Malik bin Nabi di dalam kitabnya Intaj Al-Mustasyriqin wa
Atsaruhu fi Al-Fikriy Al-Hadits, menulis: "Ilmu pengetahuan
adalah sekumpulan masalah serta sekumpulan metode yang
dipergunakan menuju tercapainya masalah
tersebut."9
Selanjutnya beliau menerangkan: "Kemajuan ilmu
pengetahuan bukan hanya terbatas dalam bidang-bidang
tersebut, tetapi bergantung pula pada sekumpulan
syarat-syarat psikologis dan sosial yang mempunyai pengaruh
negatif dan positif sehingga dapat menghambat kemajuan ilmu
pengetahuan atau mendorongnya lebih jauh."
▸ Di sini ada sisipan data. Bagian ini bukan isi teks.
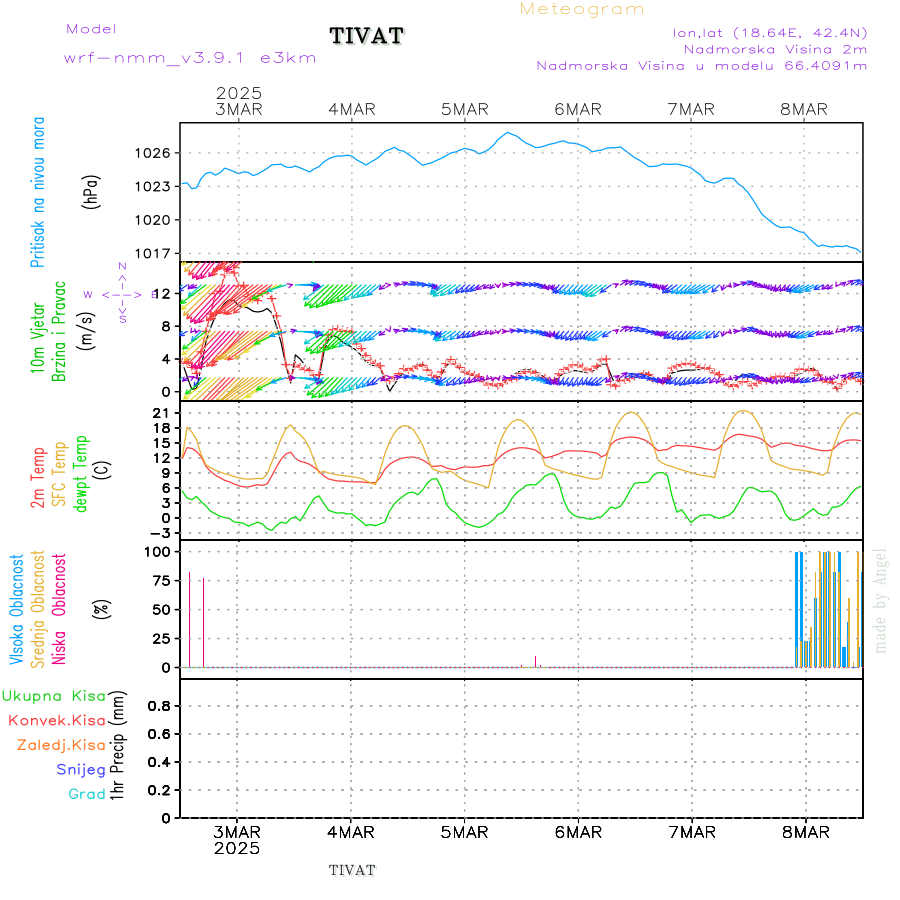The width and height of the screenshot is (900, 900).
Task: Click the TIVAT title heading
Action: [367, 37]
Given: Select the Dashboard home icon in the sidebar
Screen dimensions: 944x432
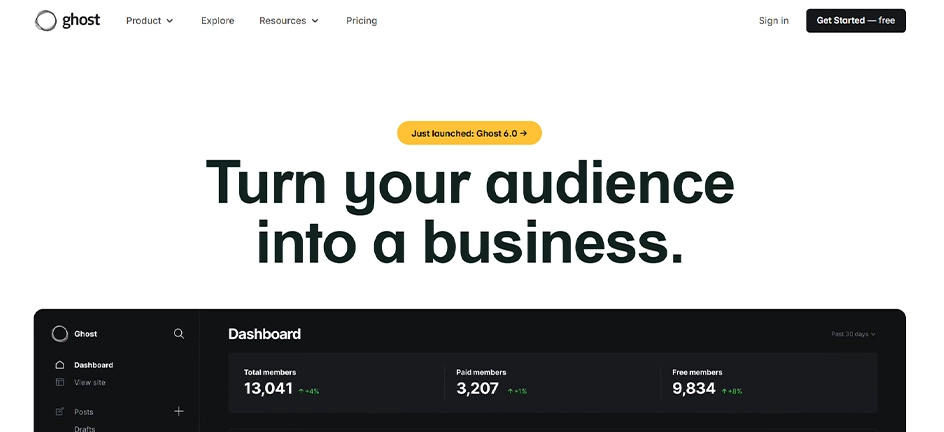Looking at the screenshot, I should tap(60, 365).
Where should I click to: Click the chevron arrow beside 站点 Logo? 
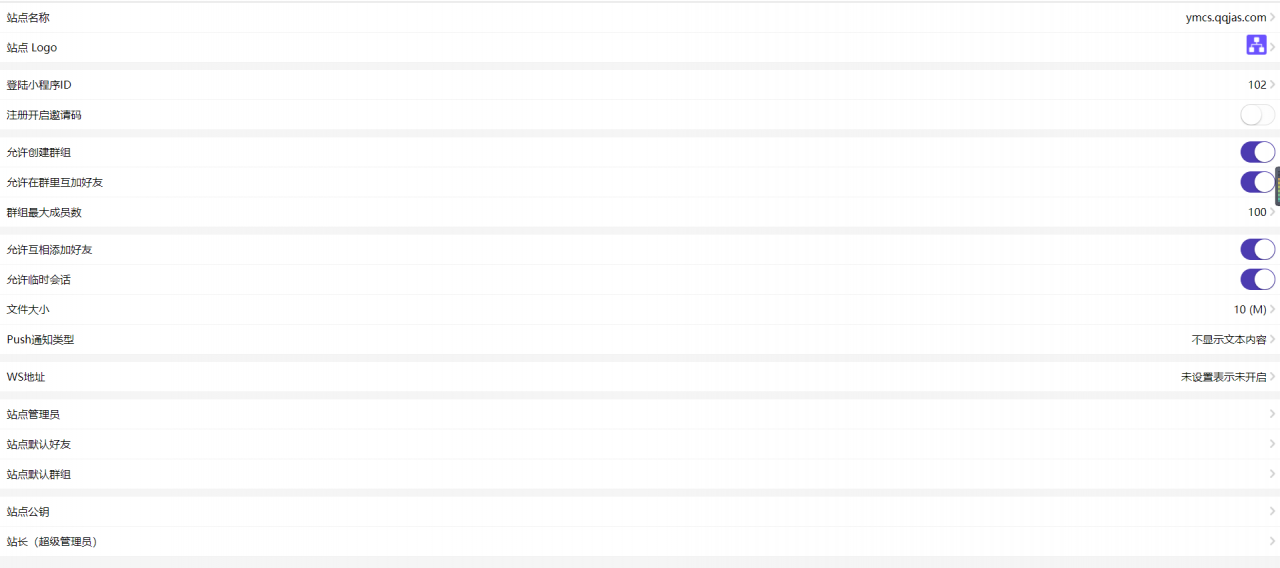(x=1273, y=47)
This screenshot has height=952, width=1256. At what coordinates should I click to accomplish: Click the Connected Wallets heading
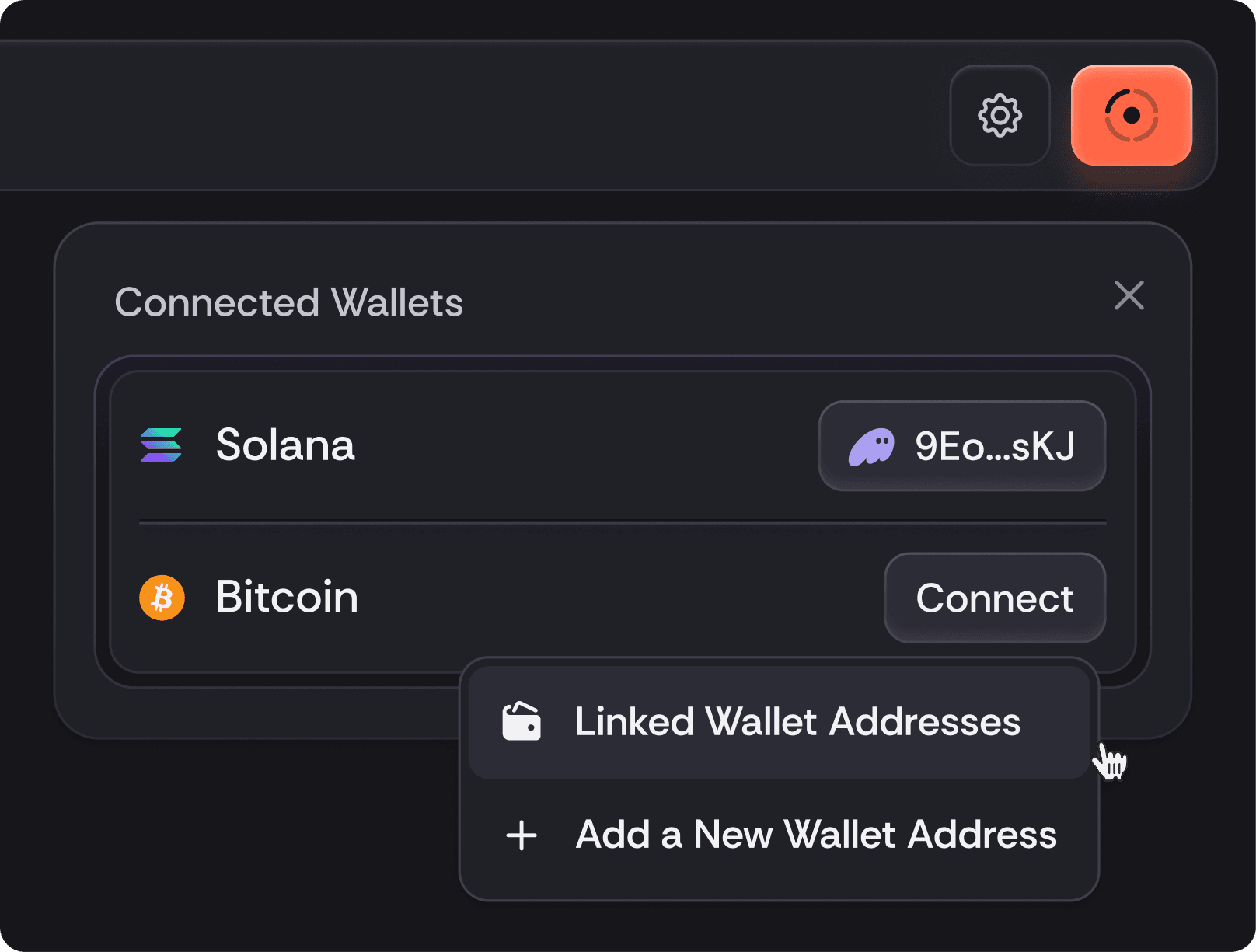(288, 302)
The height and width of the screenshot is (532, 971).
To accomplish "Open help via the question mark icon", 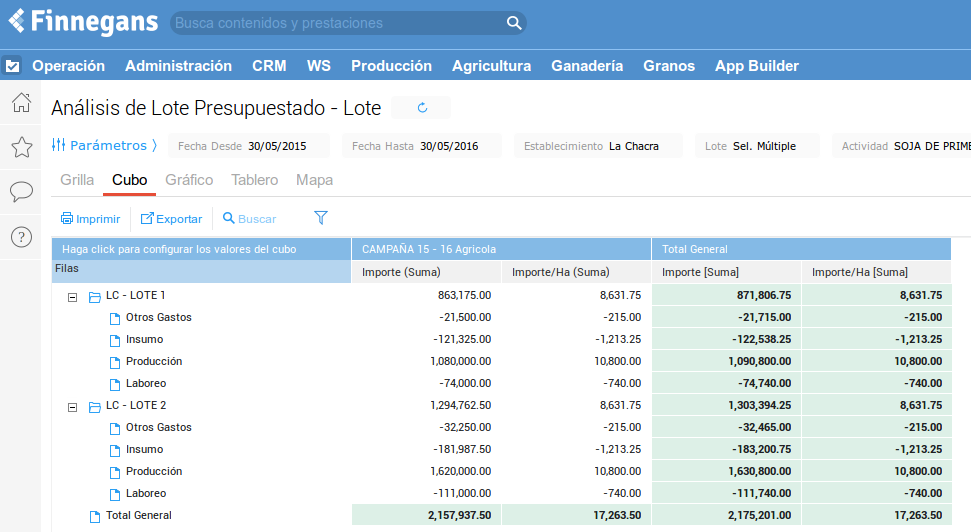I will pyautogui.click(x=21, y=237).
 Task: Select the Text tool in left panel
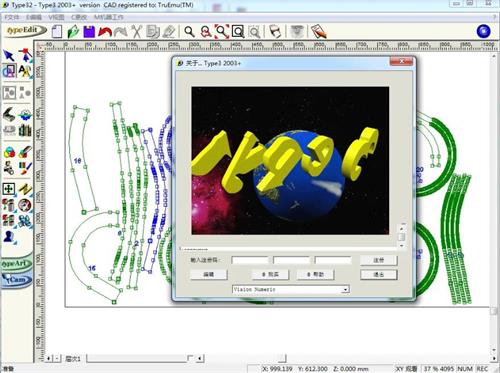pos(25,71)
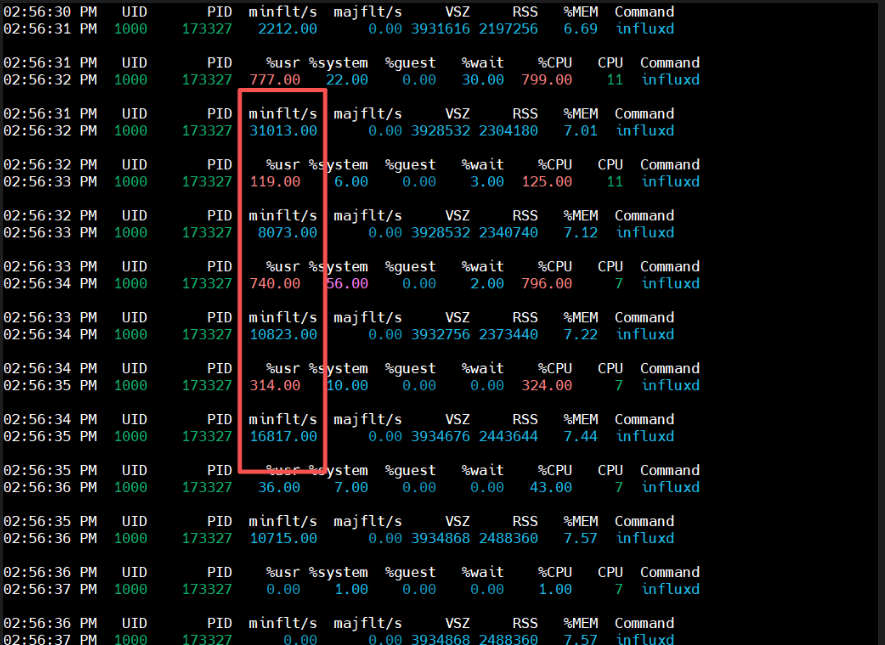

Ini menunjukkan bahwa kemajuan ilmu pengetahuan tidak
hanya dinilai dengan apa yang dipersembahkannya kepada
masyarakat, tetapi juga diukur dengan wujudnya suatu iklim
yang dapat mendorong kemajuan ilmu pengetahuan
itu.10
Sejarah membuktikan bahwa Galileo, ketika mengungkapkan
penemuannya bahwa bumi ini beredar, tidak mendapat counter
dari suatu lembaga ilmiah. Tetapi, masyarakat tempat ia
hidup malah memberikan tantangan kepadanya atas dasar-dasar
kepercayaan dogma, sehingga Galileo pada akhirnya menjadi
korban tantangan tersebut atau korban penemuannya sendiri.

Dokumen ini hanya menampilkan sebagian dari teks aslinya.